> [Objective]:
Please write out every one of the following entries line for line, with no changes.
== Extracted information
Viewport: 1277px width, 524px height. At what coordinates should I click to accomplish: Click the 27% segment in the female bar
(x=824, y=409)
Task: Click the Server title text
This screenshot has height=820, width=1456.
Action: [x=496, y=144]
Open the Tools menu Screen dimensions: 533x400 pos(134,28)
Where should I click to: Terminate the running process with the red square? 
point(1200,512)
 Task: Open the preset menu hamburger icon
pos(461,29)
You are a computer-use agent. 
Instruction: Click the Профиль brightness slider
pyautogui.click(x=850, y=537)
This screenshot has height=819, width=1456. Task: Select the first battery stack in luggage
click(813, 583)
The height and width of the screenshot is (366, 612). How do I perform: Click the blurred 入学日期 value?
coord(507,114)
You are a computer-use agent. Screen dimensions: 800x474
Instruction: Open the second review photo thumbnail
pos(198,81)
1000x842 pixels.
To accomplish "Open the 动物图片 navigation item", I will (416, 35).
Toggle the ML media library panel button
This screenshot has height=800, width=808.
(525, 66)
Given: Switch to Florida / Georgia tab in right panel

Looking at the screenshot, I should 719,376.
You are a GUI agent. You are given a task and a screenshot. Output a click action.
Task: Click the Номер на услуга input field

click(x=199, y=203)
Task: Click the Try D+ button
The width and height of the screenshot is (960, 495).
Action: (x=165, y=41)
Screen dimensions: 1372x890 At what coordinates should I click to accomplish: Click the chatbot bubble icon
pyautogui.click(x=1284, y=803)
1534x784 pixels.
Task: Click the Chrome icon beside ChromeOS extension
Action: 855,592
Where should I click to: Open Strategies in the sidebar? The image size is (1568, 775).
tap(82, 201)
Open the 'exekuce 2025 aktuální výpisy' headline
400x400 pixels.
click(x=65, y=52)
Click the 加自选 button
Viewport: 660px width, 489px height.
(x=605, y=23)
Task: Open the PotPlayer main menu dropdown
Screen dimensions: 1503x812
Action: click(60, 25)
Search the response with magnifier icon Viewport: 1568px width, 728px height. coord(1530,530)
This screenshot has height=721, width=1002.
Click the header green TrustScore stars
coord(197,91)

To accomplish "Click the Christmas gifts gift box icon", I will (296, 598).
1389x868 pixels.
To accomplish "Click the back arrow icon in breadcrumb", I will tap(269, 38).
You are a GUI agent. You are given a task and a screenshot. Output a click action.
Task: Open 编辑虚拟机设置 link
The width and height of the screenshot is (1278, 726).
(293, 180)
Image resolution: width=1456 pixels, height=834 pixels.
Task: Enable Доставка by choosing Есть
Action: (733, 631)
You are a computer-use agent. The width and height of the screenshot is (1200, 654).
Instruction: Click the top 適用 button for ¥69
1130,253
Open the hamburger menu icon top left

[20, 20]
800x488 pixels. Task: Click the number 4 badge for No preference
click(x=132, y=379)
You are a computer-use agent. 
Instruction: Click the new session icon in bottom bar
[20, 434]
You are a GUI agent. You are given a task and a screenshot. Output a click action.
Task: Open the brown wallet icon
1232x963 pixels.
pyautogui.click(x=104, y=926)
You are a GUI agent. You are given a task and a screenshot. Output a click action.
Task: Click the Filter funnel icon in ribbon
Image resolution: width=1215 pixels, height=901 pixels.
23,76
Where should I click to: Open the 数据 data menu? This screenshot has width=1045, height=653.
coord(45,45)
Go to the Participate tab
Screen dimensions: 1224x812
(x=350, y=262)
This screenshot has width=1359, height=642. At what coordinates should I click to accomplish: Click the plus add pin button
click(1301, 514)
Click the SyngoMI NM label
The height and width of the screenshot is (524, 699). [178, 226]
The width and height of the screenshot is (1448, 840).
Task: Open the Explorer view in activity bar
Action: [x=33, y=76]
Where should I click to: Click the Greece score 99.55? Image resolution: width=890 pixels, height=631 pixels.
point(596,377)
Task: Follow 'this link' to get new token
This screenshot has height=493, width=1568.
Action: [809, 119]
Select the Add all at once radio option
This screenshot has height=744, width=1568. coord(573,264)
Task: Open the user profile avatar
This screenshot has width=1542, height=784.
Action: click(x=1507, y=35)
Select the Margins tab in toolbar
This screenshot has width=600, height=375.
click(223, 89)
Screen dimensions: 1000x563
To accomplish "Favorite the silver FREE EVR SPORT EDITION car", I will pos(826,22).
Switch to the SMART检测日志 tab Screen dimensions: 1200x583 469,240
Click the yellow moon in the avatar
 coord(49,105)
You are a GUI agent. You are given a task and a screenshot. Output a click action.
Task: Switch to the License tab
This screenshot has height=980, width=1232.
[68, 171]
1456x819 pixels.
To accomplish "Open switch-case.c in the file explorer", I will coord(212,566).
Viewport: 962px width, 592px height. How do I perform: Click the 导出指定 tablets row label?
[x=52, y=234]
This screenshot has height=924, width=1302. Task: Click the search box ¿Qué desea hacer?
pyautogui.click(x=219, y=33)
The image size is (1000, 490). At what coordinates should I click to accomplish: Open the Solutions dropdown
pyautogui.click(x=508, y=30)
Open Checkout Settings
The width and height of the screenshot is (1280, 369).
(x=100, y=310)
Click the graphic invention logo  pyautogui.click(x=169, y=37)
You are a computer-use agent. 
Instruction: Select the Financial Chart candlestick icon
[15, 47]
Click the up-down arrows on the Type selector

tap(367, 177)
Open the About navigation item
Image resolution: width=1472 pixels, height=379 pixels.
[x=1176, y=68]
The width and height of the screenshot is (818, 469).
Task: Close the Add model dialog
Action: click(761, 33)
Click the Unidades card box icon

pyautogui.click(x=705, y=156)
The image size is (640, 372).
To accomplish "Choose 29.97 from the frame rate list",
====
> [Solution to this exercise]:
Viewport: 1277px width, 524px height. At what coordinates should I click to accomplish: Click the 27% segment in the female bar
(x=824, y=409)
Task: Click the Server title text
This screenshot has height=820, width=1456.
Action: [x=496, y=144]
Open the Tools menu Screen dimensions: 533x400 pos(134,28)
Where should I click to: Terminate the running process with the red square? 
point(1200,512)
 Task: Open the preset menu hamburger icon
pos(461,29)
You are a computer-use agent. 
Instruction: Click the Профиль brightness slider
pyautogui.click(x=850, y=537)
This screenshot has height=819, width=1456. Task: Select the first battery stack in luggage
click(813, 583)
The height and width of the screenshot is (366, 612). How do I perform: Click the blurred 入学日期 value?
coord(507,114)
You are a computer-use agent. Screen dimensions: 800x474
Instruction: Open the second review photo thumbnail
pos(198,81)
1000x842 pixels.
To accomplish "Open the 动物图片 navigation item", I will (416, 35).
Toggle the ML media library panel button
This screenshot has height=800, width=808.
(525, 66)
Given: Switch to Florida / Georgia tab in right panel

Looking at the screenshot, I should 719,376.
You are a GUI agent. You are given a task and a screenshot. Output a click action.
Task: Click the Номер на услуга input field

click(x=199, y=203)
Task: Click the Try D+ button
The width and height of the screenshot is (960, 495).
Action: (x=165, y=41)
Screen dimensions: 1372x890 At what coordinates should I click to accomplish: Click the chatbot bubble icon
pyautogui.click(x=1284, y=803)
1534x784 pixels.
Task: Click the Chrome icon beside ChromeOS extension
Action: 855,592
Where should I click to: Open Strategies in the sidebar? The image size is (1568, 775).
tap(82, 201)
Open the 'exekuce 2025 aktuální výpisy' headline
400x400 pixels.
click(x=65, y=52)
Click the 加自选 button
Viewport: 660px width, 489px height.
(x=605, y=23)
Task: Open the PotPlayer main menu dropdown
Screen dimensions: 1503x812
Action: click(60, 25)
Search the response with magnifier icon Viewport: 1568px width, 728px height. coord(1530,530)
This screenshot has height=721, width=1002.
Click the header green TrustScore stars
coord(197,91)

To accomplish "Click the Christmas gifts gift box icon", I will (296, 598).
1389x868 pixels.
To accomplish "Click the back arrow icon in breadcrumb", I will tap(269, 38).
You are a GUI agent. You are given a task and a screenshot. Output a click action.
Task: Open 编辑虚拟机设置 link
The width and height of the screenshot is (1278, 726).
(293, 180)
Image resolution: width=1456 pixels, height=834 pixels.
Task: Enable Доставка by choosing Есть
Action: (733, 631)
You are a computer-use agent. The width and height of the screenshot is (1200, 654).
Instruction: Click the top 適用 button for ¥69
1130,253
Open the hamburger menu icon top left

[20, 20]
800x488 pixels. Task: Click the number 4 badge for No preference
click(x=132, y=379)
You are a computer-use agent. 
Instruction: Click the new session icon in bottom bar
[20, 434]
You are a GUI agent. You are given a task and a screenshot. Output a click action.
Task: Open the brown wallet icon
1232x963 pixels.
pyautogui.click(x=104, y=926)
You are a GUI agent. You are given a task and a screenshot. Output a click action.
Task: Click the Filter funnel icon in ribbon
Image resolution: width=1215 pixels, height=901 pixels.
23,76
Where should I click to: Open the 数据 data menu? This screenshot has width=1045, height=653.
coord(45,45)
Go to the Participate tab
Screen dimensions: 1224x812
(x=350, y=262)
This screenshot has width=1359, height=642. At what coordinates should I click to accomplish: Click the plus add pin button
click(1301, 514)
Click the SyngoMI NM label
The height and width of the screenshot is (524, 699). [178, 226]
The width and height of the screenshot is (1448, 840).
Task: Open the Explorer view in activity bar
Action: [x=33, y=76]
Where should I click to: Click the Greece score 99.55? Image resolution: width=890 pixels, height=631 pixels.
point(596,377)
Task: Follow 'this link' to get new token
This screenshot has height=493, width=1568.
Action: [809, 119]
Select the Add all at once radio option
This screenshot has height=744, width=1568. coord(573,264)
Task: Open the user profile avatar
This screenshot has width=1542, height=784.
Action: click(x=1507, y=35)
Select the Margins tab in toolbar
This screenshot has width=600, height=375.
click(223, 89)
Screen dimensions: 1000x563
To accomplish "Favorite the silver FREE EVR SPORT EDITION car", I will pos(826,22).
Switch to the SMART检测日志 tab Screen dimensions: 1200x583 469,240
Click the yellow moon in the avatar
 coord(49,105)
You are a GUI agent. You are given a task and a screenshot. Output a click action.
Task: Switch to the License tab
This screenshot has height=980, width=1232.
[68, 171]
1456x819 pixels.
To accomplish "Open switch-case.c in the file explorer", I will coord(212,566).
Viewport: 962px width, 592px height. How do I perform: Click the 导出指定 tablets row label?
[x=52, y=234]
This screenshot has height=924, width=1302. Task: Click the search box ¿Qué desea hacer?
pyautogui.click(x=219, y=33)
The image size is (1000, 490). At what coordinates should I click to accomplish: Open the Solutions dropdown
pyautogui.click(x=508, y=30)
Open Checkout Settings
The width and height of the screenshot is (1280, 369).
(x=100, y=310)
Click the graphic invention logo  pyautogui.click(x=169, y=37)
You are a computer-use agent. 
Instruction: Select the Financial Chart candlestick icon
[15, 47]
Click the up-down arrows on the Type selector

tap(367, 177)
Open the About navigation item
Image resolution: width=1472 pixels, height=379 pixels.
[x=1176, y=68]
The width and height of the screenshot is (818, 469).
Task: Close the Add model dialog
Action: click(761, 33)
Click the Unidades card box icon

pyautogui.click(x=705, y=156)
The image size is (640, 372).
To accomplish "Choose 29.97 from the frame rate list",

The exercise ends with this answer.